In an earlier session at the same press event, Ms Jennifer Salke, president of NBC Entertainment, the network producing the show, defended both women as "incredibly smart", adding: "It's a real partnership that seems to work for the both of them and it's been great for us."
Sitting next to the Heigls for the later press conference, State Of Affairs creator Joe Carnahan defended them both as being "hugely instrumental" to the creation of the show, while showrunner
Ed Bernero added that their family relationship "doesn't seem to affect anything".
But the onslaught continued when a second reporter asked the actress to comment directly on reports that she and her mother are hard to work with. He tempered it by pointing out that some have suggested she is simply a woman who speaks her mind and that the industry has punished her for this.

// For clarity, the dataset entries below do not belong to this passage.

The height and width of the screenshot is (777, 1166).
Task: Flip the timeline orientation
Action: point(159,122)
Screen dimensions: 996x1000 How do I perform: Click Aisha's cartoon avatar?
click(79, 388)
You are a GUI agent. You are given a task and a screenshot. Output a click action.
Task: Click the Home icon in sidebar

Still, Heigl was visibly thrown by the question. "Uh, uh, I… I'm sorry, could you start over? What are you asking me?" she said, flustered.

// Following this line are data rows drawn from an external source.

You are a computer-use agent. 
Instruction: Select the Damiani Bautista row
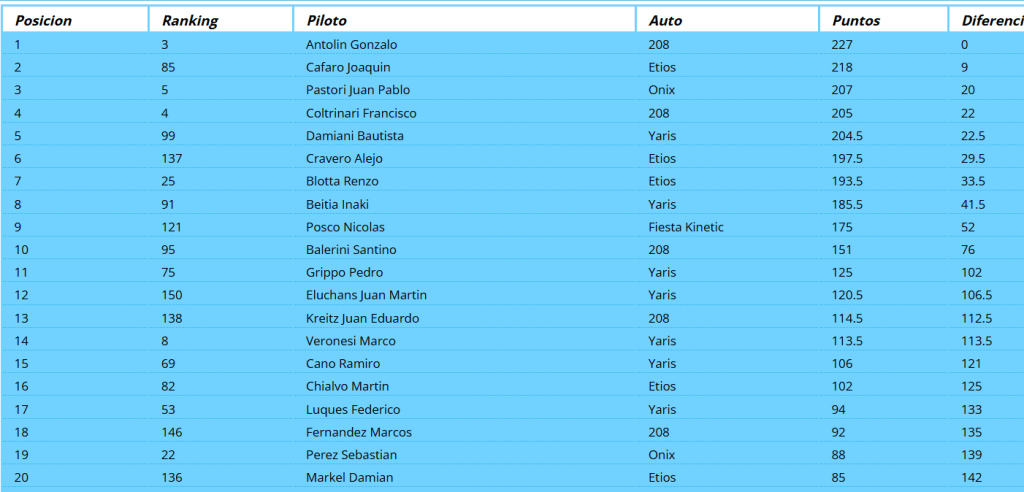pos(355,136)
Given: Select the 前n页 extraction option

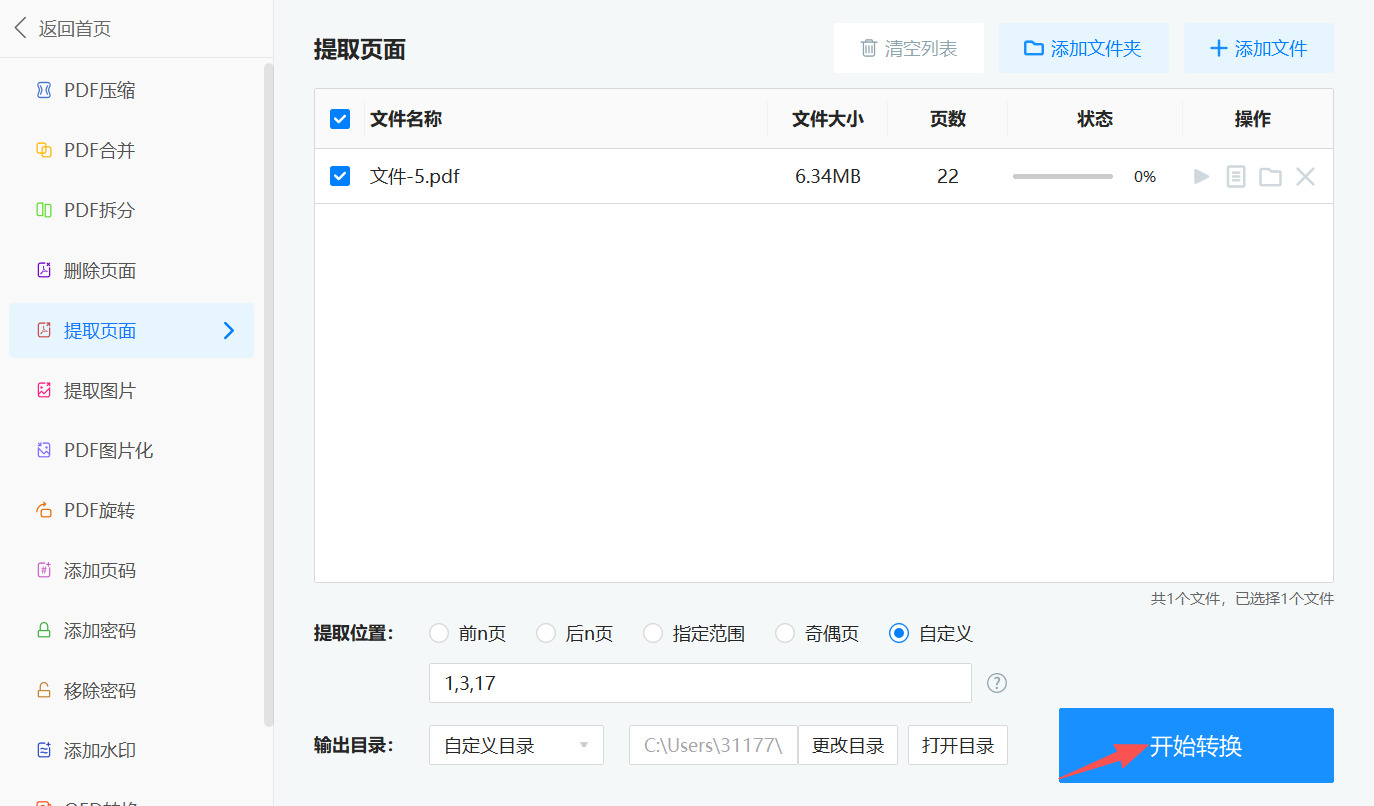Looking at the screenshot, I should pos(438,633).
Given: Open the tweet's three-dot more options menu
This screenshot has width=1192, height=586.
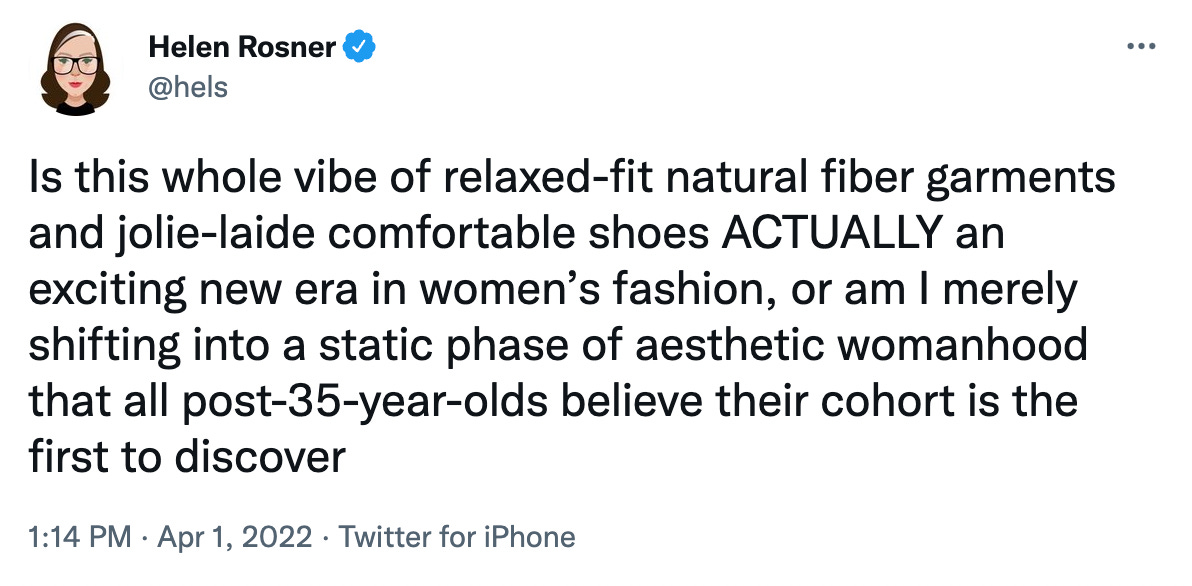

As she tried to collect herself, Mr Bernero jumped in and asked if he could answer on her behalf, but he was shot down by the reporter who demanded that the actress speak for herself.
She eventually responded: "I can't really speak for that. I can only say that I certainly don't see myself as being difficult. I would never intend to be difficult. I don't think my mother sees herself as being difficult. I think it's important for everybody to conduct themselves professionally, respectfully and kindly. So If I've ever disappointed somebody, it was never intentional."
As for her checkered career, which soared with Grey's Anatomy and hits such as Knocked Up, 27 Dresses (2008) and The Ugly Truth (2009) before fizzling with flops such as Killers and Life As We Know It (both 2010), Heigl said it was a mistake to do so many romantic comedies.
"I felt I had stopped challenging myself. I loved doing romantic comedies and I loved watching them. But I stopped exercising different muscles of my ability. And at that moment, I felt that I was sort of letting down my audience, that I wasn't challenging them either."
And as if to preempt a question about whether she has returned to the small screen with her tail between her legs, she added: "I think a lot of people want to know why this show, why come back to television.
"It's because it's an extraordinary role, an extraordinary opportunity and an extraordinary story, and it's an opportunity for me to flex some different muscles and show a different side of myself as an actor, a performer and a storyteller that I hope my audience will be excited about and love."